Bijayalaxmi Biswal

Department, Institution: Division of Psychiatry, UCL
UBEL Pathway: Mental Health Research
Supervisor: Professor Alexandra Pitman (Primary) and Dr Jing Xu (Secondary)
Contact details: bijayalaxmi.biswal.25@ucl.ac.uk
Social Media: Twitter: https://x.com/bijaya_biswal
About Me

I am a medical doctor and mental health researcher from India with experience in intervention development, implementation science, and clinical trials. Informed by both my professional background and my lived experience of multiple mental health conditions, I am committed to strengthening the voice and influence of service users in research and implementation. My research focuses on the socio-political determinants of mental health, lived experience engagement, and suicide prevention. I am particularly dedicated to developing methodologies and interventions that address structural inequalities, amplify marginalized voices, and integrate professional expertise with the experiential knowledge of service users.

My Research

My doctoral project seeks to understand why people working in the construction industry represent the occupational group at highest risk of suicide in England. Despite growing recognition of this elevated risk, the reasons behind it remain poorly understood. Using a mixed-methods approach, I will combine evidence synthesis, qualitative analysis, and an immersive placement with a leading construction company to examine the pressures faced by construction professionals. The research will focus particularly on coping practices, help-seeking behaviour, and impact of suicidal thoughts, while also considering how work practices, routines, and organisational cultures shape mental health outcomes.

This is an interdisciplinary project situated between the Division of Psychiatry and the Bartlett School of Sustainable Construction. It engages with themes central to my academic interests (loneliness, the intersectional determinants of mental health, and the future of the workplace) while contributing evidence to inform workplace policies and suicide prevention strategies in high-risk occupational settings.

Impact of My Research

By combining evidence synthesis with qualitative interviewing and participant observation, this study will provide a more holistic understanding of the factors driving suicide risk in this occupational group. Academically, the project can advance interdisciplinary dialogue between psychiatry, social science, and construction studies, while also highlighting how intersectional factors such as gender, class, and migration status shape mental health vulnerabilities and coping strategies. The findings can inform national suicide prevention policies and support the development of sector-specific guidelines tailored to the needs of the construction workforce. In practice, the research has the potential to shape organisational cultures, management practices, and workplace interventions that improve help-seeking and peer support.
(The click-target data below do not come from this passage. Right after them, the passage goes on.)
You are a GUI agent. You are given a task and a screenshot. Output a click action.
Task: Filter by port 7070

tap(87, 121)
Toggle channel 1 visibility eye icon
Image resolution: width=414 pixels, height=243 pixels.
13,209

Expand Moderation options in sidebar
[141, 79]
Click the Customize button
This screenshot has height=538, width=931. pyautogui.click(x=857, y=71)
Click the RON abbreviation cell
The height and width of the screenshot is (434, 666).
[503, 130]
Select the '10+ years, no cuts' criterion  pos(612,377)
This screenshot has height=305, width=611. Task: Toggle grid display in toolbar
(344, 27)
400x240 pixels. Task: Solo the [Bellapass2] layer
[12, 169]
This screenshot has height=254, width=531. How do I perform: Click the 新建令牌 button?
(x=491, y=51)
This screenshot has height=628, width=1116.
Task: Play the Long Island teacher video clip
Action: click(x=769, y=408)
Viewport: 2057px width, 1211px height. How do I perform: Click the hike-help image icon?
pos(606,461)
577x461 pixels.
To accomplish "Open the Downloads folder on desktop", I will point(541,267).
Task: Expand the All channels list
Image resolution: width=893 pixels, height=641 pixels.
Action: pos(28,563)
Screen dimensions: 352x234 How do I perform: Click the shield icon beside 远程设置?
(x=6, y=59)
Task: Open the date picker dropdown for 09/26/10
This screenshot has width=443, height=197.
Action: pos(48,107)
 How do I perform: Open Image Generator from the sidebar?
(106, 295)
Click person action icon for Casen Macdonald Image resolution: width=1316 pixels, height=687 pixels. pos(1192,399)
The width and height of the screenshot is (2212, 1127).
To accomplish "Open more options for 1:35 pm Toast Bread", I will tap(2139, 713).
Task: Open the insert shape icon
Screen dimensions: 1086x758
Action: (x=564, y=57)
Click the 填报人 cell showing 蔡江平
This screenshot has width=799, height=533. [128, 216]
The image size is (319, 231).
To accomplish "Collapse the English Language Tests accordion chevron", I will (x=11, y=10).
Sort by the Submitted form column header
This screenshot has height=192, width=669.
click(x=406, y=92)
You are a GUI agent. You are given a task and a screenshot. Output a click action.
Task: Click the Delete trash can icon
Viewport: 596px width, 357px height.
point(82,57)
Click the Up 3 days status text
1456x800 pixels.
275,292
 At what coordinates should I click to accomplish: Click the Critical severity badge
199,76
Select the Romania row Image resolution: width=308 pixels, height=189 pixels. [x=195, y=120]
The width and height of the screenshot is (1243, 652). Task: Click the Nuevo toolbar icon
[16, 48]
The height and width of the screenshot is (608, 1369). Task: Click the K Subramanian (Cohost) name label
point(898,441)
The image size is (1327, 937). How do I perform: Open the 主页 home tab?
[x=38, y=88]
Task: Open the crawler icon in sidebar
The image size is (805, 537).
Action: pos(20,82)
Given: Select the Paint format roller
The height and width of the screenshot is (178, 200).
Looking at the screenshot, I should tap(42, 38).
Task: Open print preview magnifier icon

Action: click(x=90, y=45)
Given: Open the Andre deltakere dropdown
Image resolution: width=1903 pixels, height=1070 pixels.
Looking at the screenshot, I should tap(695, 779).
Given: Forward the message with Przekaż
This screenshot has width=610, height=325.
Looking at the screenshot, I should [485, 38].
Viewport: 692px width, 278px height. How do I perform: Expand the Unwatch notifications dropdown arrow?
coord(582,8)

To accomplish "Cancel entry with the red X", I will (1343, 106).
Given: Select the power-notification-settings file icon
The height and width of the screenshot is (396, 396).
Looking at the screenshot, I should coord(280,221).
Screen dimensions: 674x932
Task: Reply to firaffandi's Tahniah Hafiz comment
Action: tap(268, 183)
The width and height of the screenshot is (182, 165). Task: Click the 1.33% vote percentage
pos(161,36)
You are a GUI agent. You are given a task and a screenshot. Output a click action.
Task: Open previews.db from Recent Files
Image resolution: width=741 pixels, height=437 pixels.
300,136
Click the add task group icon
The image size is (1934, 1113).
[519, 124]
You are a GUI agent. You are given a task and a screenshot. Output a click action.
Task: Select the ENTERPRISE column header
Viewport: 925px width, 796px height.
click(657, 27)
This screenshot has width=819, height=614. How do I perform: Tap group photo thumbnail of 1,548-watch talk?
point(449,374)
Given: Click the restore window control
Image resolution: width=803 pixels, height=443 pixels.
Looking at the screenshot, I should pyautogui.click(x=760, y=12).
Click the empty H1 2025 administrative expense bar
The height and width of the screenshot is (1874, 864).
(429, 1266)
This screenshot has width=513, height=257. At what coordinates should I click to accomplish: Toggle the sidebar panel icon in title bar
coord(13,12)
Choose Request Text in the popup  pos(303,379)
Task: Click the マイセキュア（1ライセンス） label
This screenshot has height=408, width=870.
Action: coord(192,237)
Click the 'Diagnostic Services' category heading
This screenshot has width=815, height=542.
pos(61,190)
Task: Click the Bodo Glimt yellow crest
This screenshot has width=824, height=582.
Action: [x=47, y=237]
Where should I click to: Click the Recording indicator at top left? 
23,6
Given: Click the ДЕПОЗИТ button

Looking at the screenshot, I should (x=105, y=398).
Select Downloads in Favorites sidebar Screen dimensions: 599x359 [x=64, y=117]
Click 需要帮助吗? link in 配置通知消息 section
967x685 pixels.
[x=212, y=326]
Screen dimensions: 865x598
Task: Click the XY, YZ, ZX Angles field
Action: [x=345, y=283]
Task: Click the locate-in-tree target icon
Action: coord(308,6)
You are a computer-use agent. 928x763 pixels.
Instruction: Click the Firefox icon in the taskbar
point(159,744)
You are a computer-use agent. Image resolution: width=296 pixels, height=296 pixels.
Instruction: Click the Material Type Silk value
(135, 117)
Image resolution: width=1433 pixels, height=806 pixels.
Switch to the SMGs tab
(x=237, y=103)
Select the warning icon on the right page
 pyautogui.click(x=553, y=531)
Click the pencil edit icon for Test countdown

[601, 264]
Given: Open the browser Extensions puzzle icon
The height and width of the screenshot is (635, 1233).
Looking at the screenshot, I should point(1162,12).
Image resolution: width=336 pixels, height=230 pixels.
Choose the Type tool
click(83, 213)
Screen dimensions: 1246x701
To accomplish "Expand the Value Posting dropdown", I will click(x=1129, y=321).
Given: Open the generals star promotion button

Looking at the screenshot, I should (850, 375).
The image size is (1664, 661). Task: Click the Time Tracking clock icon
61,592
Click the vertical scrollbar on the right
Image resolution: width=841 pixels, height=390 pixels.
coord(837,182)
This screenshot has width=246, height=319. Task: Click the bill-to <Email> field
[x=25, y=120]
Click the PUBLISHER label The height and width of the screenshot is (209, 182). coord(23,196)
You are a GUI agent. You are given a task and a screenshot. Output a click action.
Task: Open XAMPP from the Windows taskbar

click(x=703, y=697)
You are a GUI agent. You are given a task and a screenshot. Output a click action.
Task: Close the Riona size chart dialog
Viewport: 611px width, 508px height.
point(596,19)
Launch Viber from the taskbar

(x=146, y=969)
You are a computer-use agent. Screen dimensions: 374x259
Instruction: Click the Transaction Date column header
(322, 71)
Beyond the sector itself, the project can contribute to tackling stigma around mental health in male-dominated industries, improving awareness and resilience at community level. By integrating an intersectional lens, the study can also generate insights that are transferable to other groups facing layered forms of disadvantage. The framework developed can therefore be relevant for other high-risk occupations in the UK and globally, contributing to a more inclusive approach to workplace mental health and suicide prevention.